A multiaxial thermo-plasticity model for concrete in a transient fire condition

Lateral confinement and high temperature affect the load-carrying capacity of a concrete member significantly. In a fire condition, a concrete member exhibits not only mechanical deformation but also thermal deformation. Therefore, accurately modeling the fire behavior of confined structural concrete is challenging. In this paper, a new three-dimensional thermo-plasticity model for concrete is developed, taking both high temperature and confinement into account. A temperature-dependent yield surface and a non-associate flow rule are formulated. The hardening rules for concrete are proposed as a function of confinement and temperature. The load-induced strain of concrete at elevated temperatures is calculated by using a stress-triaxiality factor to consider the confinement effect.

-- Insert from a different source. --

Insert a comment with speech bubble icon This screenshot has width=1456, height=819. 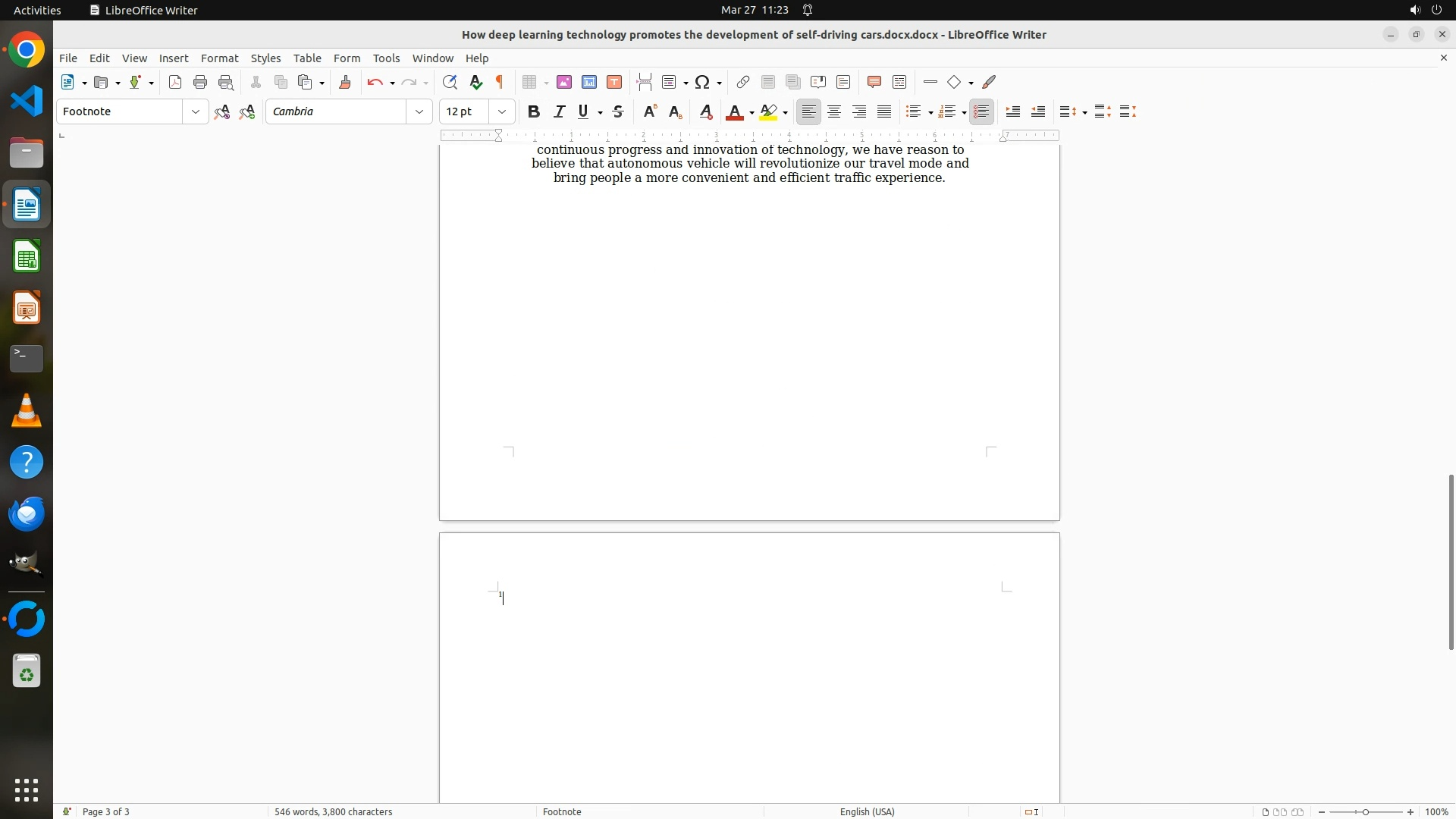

The proposed concrete model is implemented in the user-subroutine (UMAT) of Abaqus, in which Runge-Kutta-England scheme with sub-stepping is used to update stress increment. The accuracy of the proposed model is validated by experiments on concrete specimens, circular concrete-filled steel tubular (CFST) columns, double-skin CFST (DCFST) columns, and concrete-filled double steel tubular (CFDST) columns. It is shown that the developed thermo-plasticity model of concrete accurately captures the behavior of confined concrete at ambient and elevated temperatures and can be incorporated in nonlinear procedures for simulating the fire resistance of composite columns exposed to fire. •A new thermo-plasticity model for concrete at elevated temperatures is developed.•The effects of confinement and high temperatures are considered in the model.•The yield surface and hardening rules for concrete exposed to fire are formulated.•The proposed concrete model is implemented in user-subroutine (UMAT) of Abaqus.•The accuracy of the proposed models is validated by comparison with fire test results.